I was made to have several hobbies when I was old enough to start learning dancing and to play musical instruments and it left little time for being a child. Music is the only hobby that I really enjoyed when I was younger and the only one that I have continued into adult life, everything else I have given up. Playing an instrument relaxes me after work and helps me to calm down, work can be stressful and I like to just play music to release that stress. My playing relaxes Dixie too, she has almost fallen asleep quite a few times when I'm playing for her, I might have to get a bed in the music room as one day she might fall asleep on me properly. Dixie likes listening to me playing music, I think I have converted her to classical music, she has developed a few favourites and asks me to play certain pieces for her. She often sits next to me when I'm playing the piano and puts her head on my shoulder. I like these moments, it is nice that Dixie wants to spend time with me and just listen to the music that I play. I know that listening to me play makes Dixie happy, I am pleased that it does. I like making Dixie happy, I like to see her smile.

I remember the first day that I started at Holby, how different things were back then, I had never met Dixie, Jeff, Polly or Cyd and I turned up to the station not really knowing what to expect, what my new colleagues would be like or who I would be working with. I was nervous and a bit scared, I wanted to make a good impression on all of my colleagues and prove to them that I would be a valuable member of the team. I remember seeing Polly sat on the back of the ambulance and talking to her, she was obviously waiting for me as she knew who I was. I thought that she was sweet and kind, it was nice to have someone that obviously liked me and made me feel very welcome. Talking to Polly while I got changed into my uniform calmed me down and helped me to feel better about working somewhere new. Polly's innocent enthusiasm for life and helping people came through immediately. I wish that there were more people like her in the world. I am glad she is my partner, we work as a team and I know that I can trust her completely. We aren't just colleagues, we are friends and over time I have come to think of her as my sister. I am pleased that Polly felt she could confide in me about her past and how she was abandoned by her family. Polly has a family now, we love her and we always will do. Jeff and Dixie have become like parents to Polly, they are the parental figures that she needs in her life and I can't think of anyone better for the job.
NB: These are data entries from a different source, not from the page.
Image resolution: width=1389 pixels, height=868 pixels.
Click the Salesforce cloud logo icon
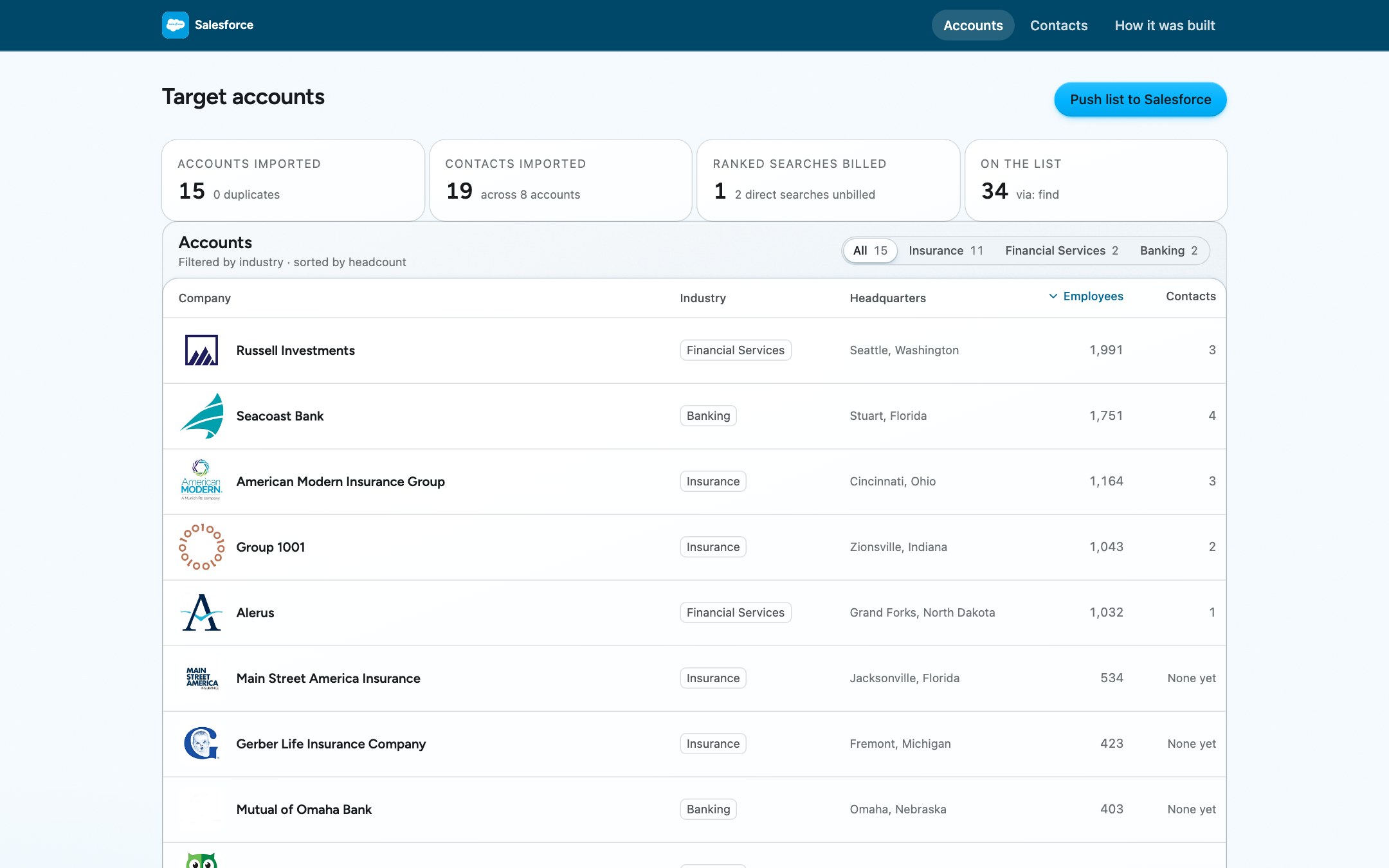[175, 25]
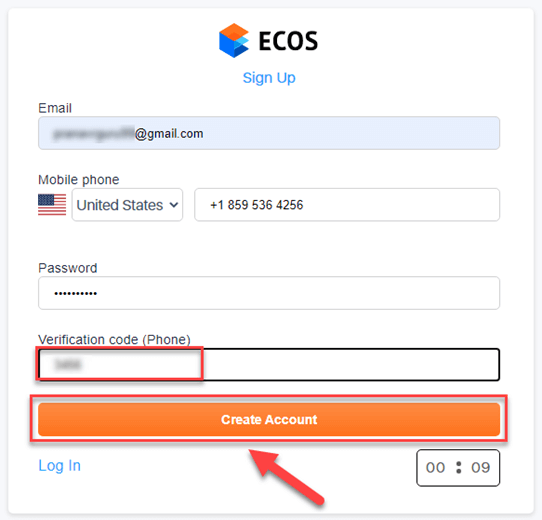
Task: Click the Verification code (Phone) label
Action: tap(114, 340)
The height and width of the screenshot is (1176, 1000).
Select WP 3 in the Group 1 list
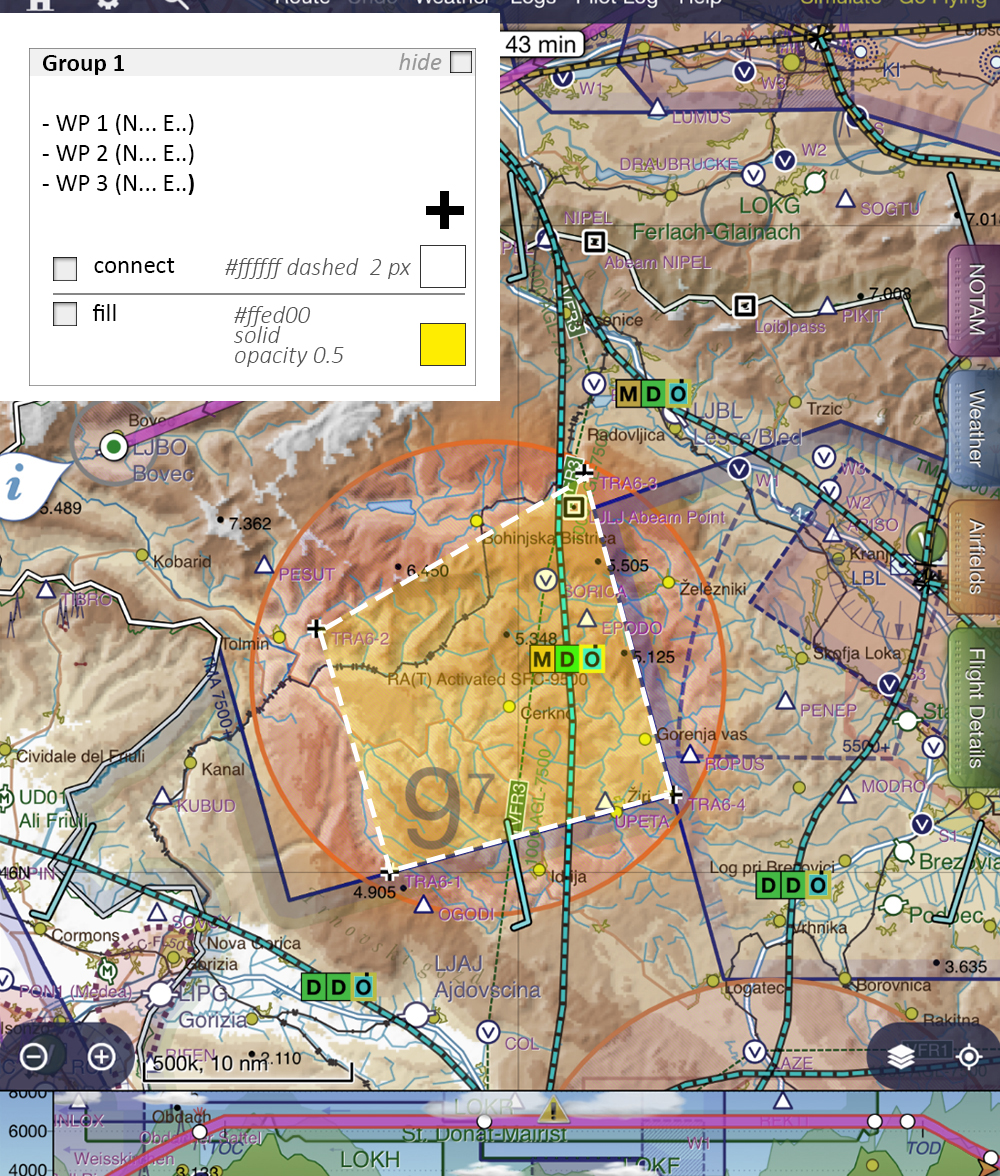pyautogui.click(x=118, y=184)
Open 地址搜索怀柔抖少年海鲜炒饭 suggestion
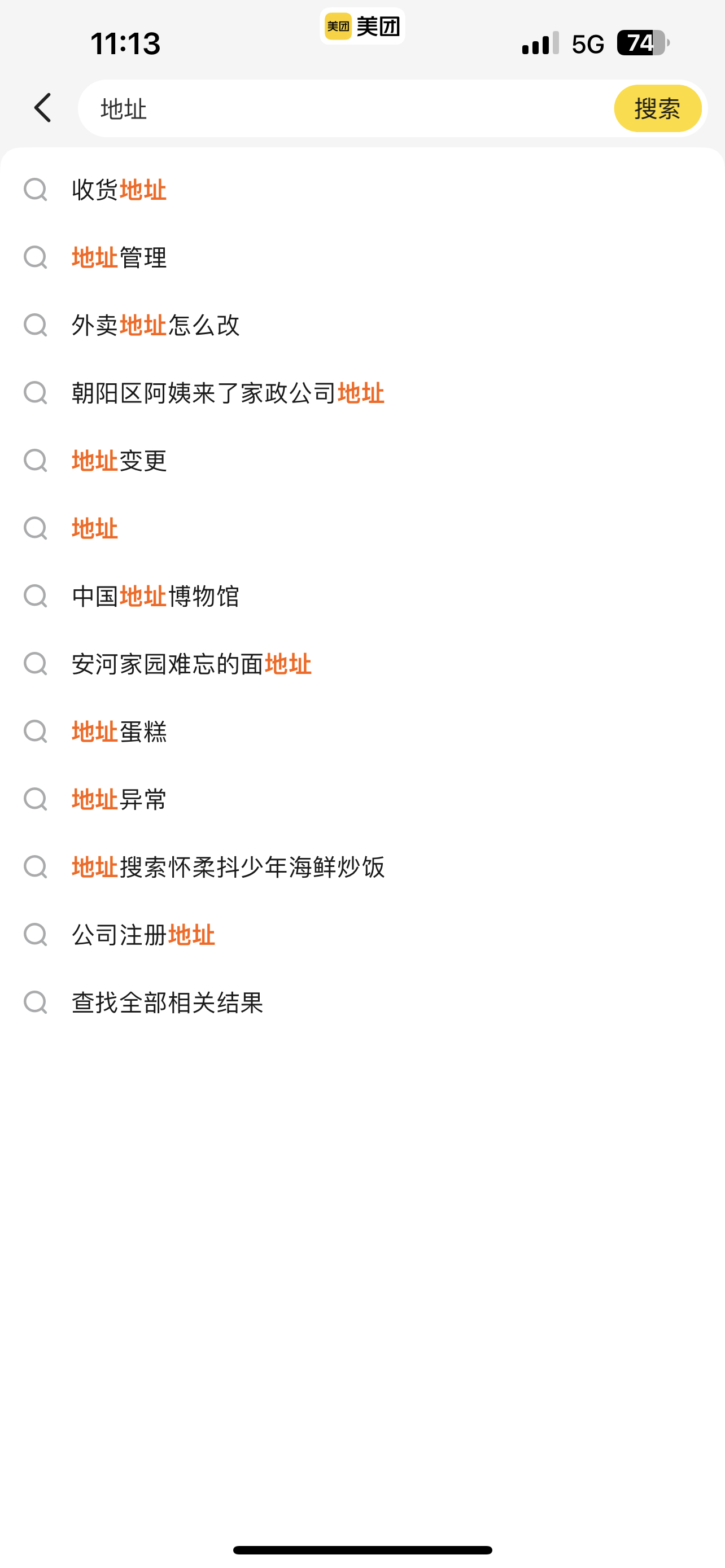Image resolution: width=725 pixels, height=1568 pixels. (x=228, y=867)
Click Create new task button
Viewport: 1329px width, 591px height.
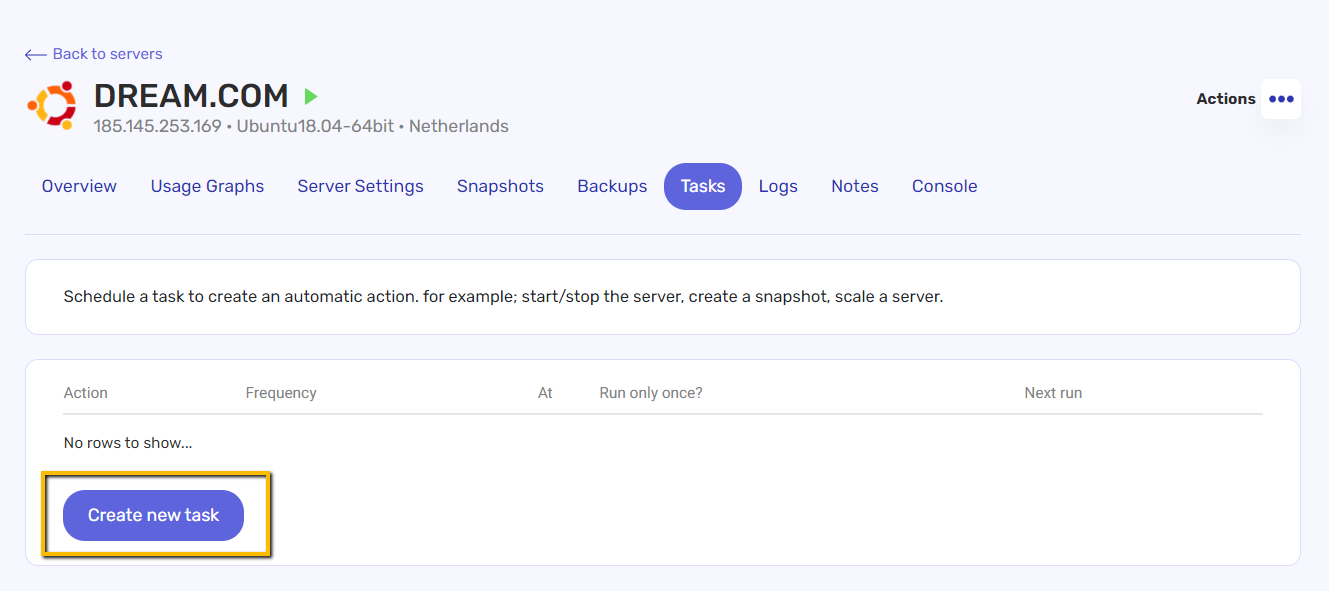pos(153,515)
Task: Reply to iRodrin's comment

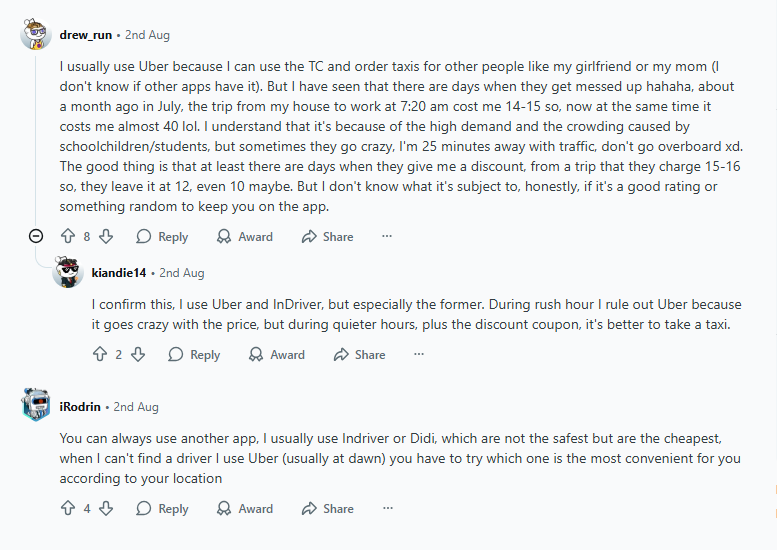Action: pyautogui.click(x=162, y=509)
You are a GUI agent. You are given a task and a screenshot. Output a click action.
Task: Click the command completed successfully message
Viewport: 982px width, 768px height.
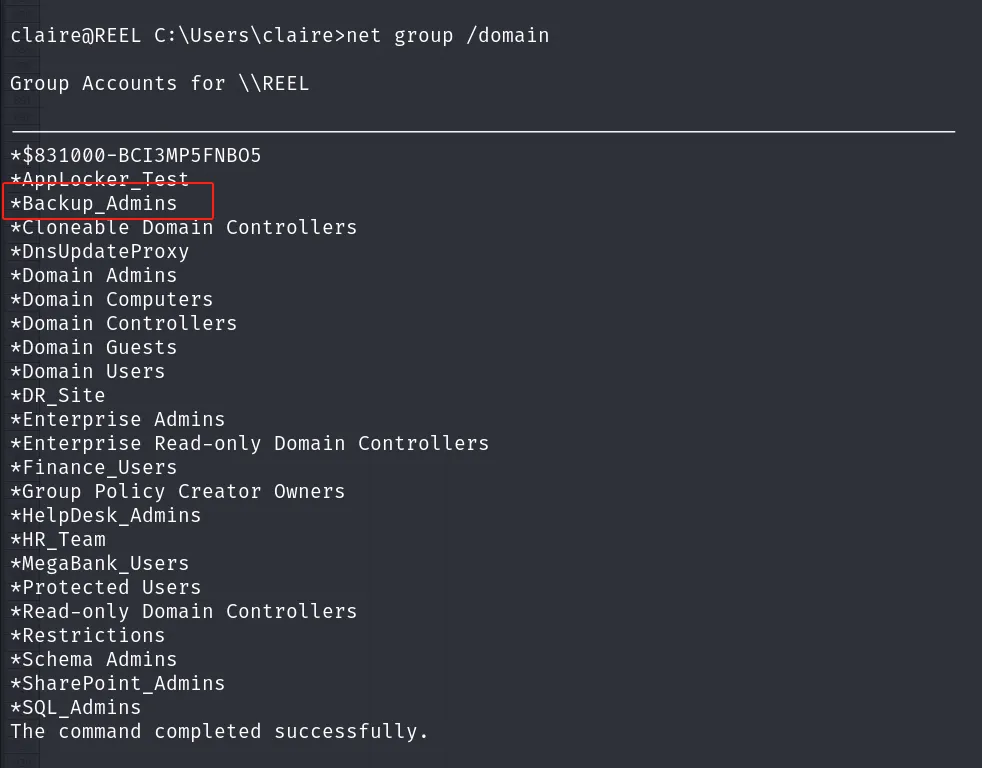(x=219, y=732)
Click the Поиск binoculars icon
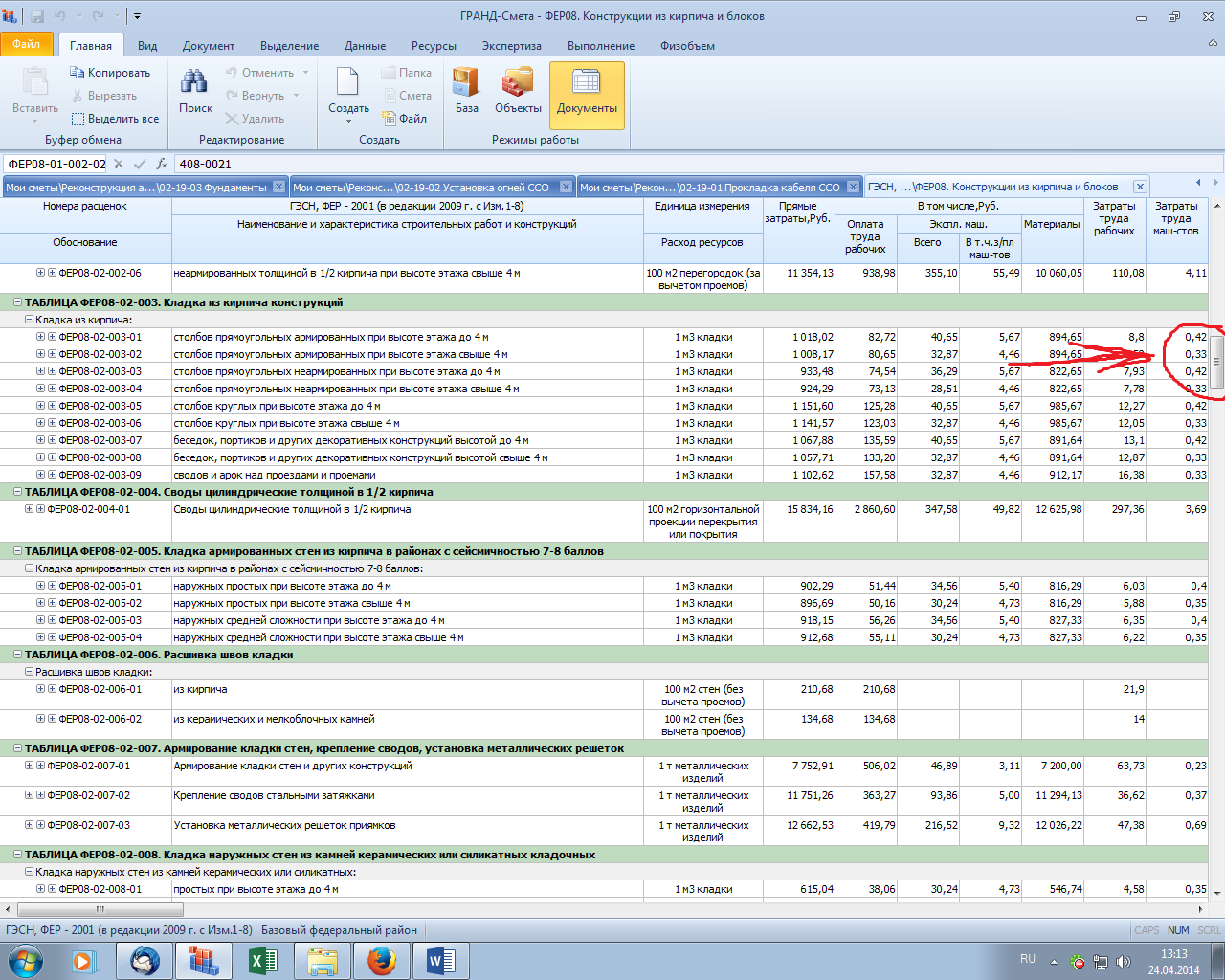This screenshot has width=1225, height=980. [195, 91]
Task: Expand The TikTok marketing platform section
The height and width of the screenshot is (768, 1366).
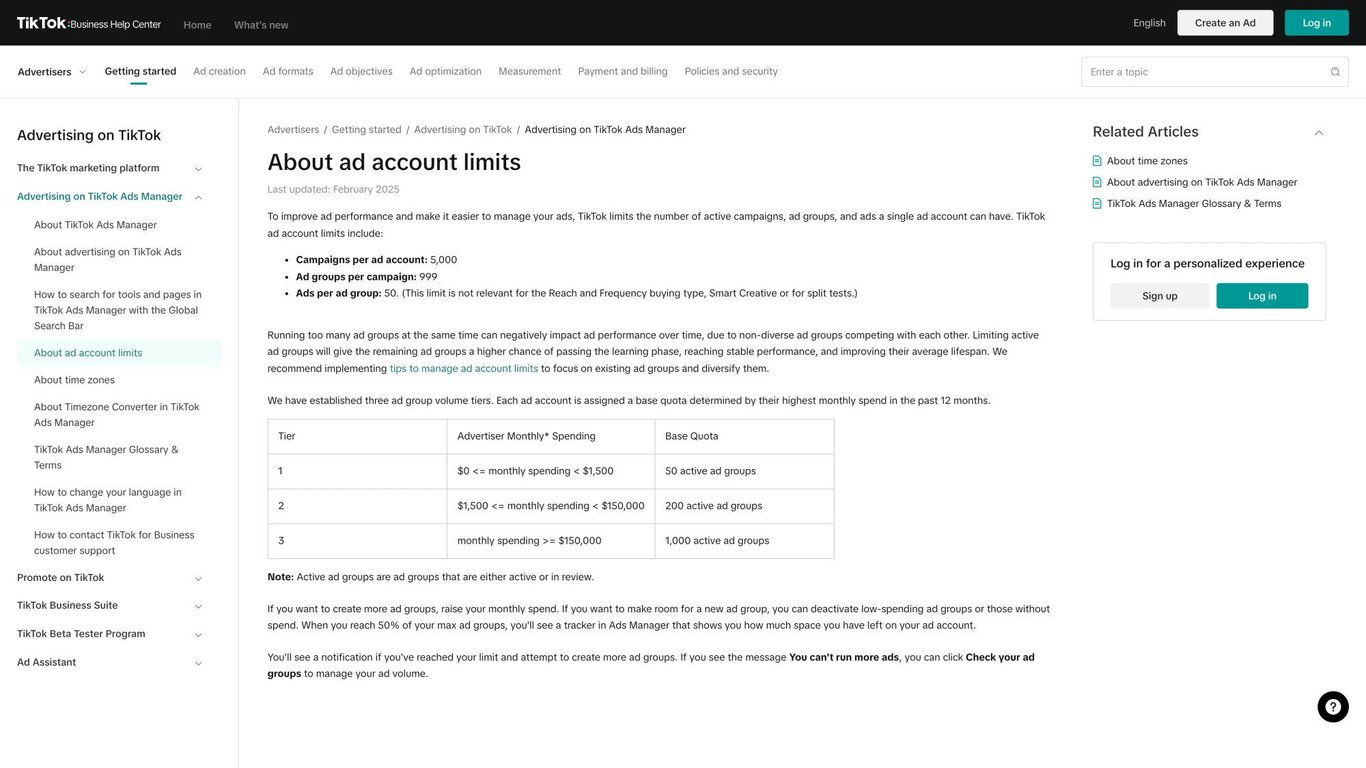Action: (198, 169)
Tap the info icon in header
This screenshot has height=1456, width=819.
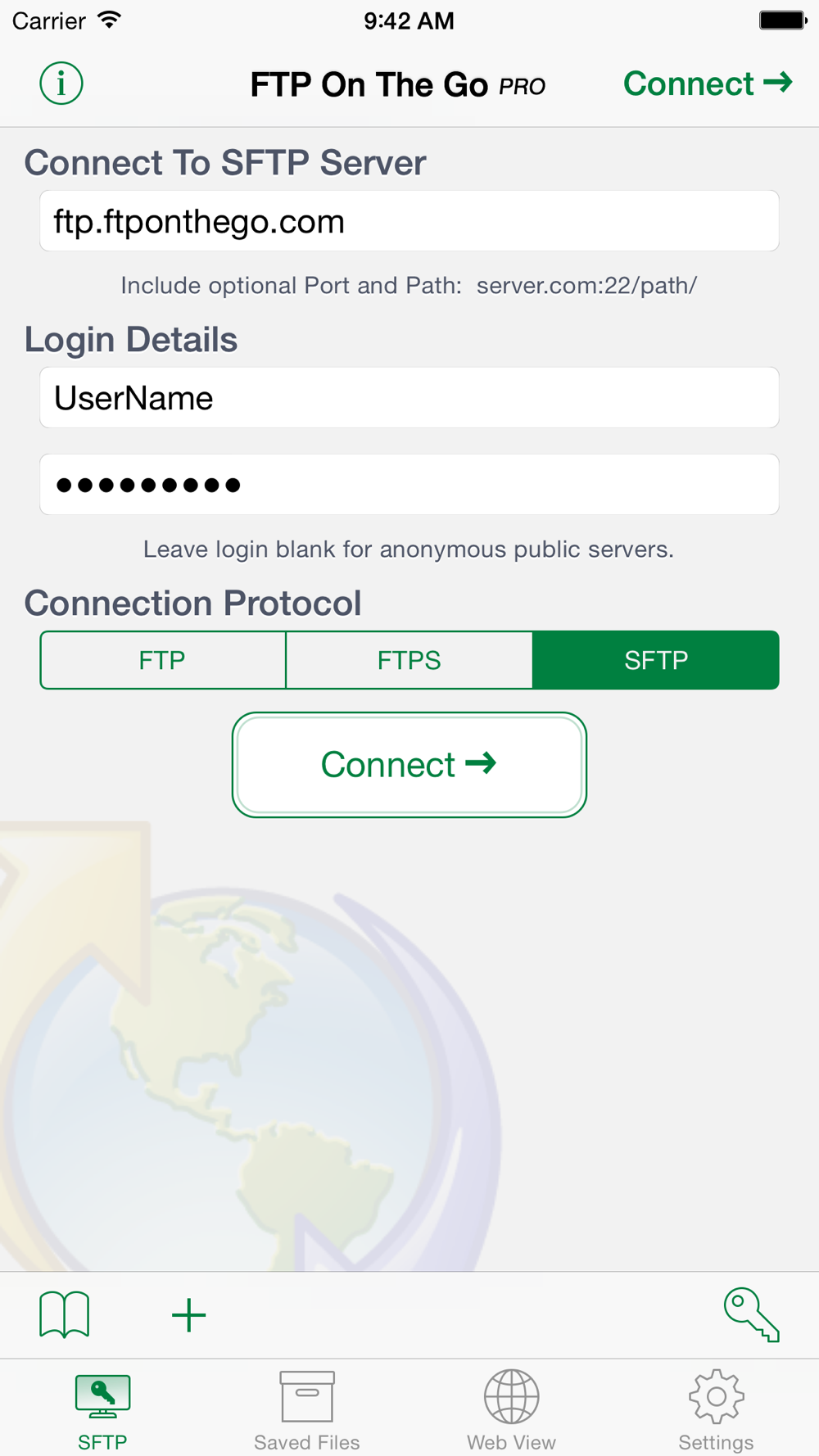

I'm still teaching Polly to play the guitar, though mostly we just play together now; if we weren't paramedics then we would be rock stars. Jeff would be our bodyguard and Dixie would be the manager. I smile at the thought, I must remember to tell Polly about thought I've just had at work tomorrow.

Jeff, the joker of the bunch, he is very childlike and messes around a lot. I understood what Dixie meant about Jeff and his jokes when I met him, he really does tell some rotten ones when the mood takes him. He is a good man and he takes care of everyone when they need it. Jeff is always ready with a hug if you need one, he protects the people closest to him and will do anything for them. I've started to think of Jeff as my second father and I know that he thinks of me as his daughter. He took Polly under his wing and became the father figure that was missing from her life; I think that she filled the space that was missing from his life too. I know a bit about Jeff, his ex-wife, and his children, Dixie told me, I feel sorry for him and I wish that things were different for him. I know that Jeff loves Dixie, I think he always has done and always will do. Dixie loves him back, more than once I've found them hugging each other in her office or the locker room. I know that Jeff will look after Dixie for me whilst they're working, he won't let anything happen to her, he would rather die himself first. Their friendship has been tested more than once and it makes me happy to see them stronger than ever. I was asked if I felt threatened by Jeff and Dixie's relationship and my answer is no, I have no reason to be. I am quite happy for Jeff and Dixie to love each other, it is platonic love and that is all there is to it. Jeff is always quite happy to see me and I am glad that I have his approval, he thinks I am good enough for Dixie and it make me happy that he thinks that about me. He always has time for the people that need his help and it is those qualities that make him an excellent paramedic.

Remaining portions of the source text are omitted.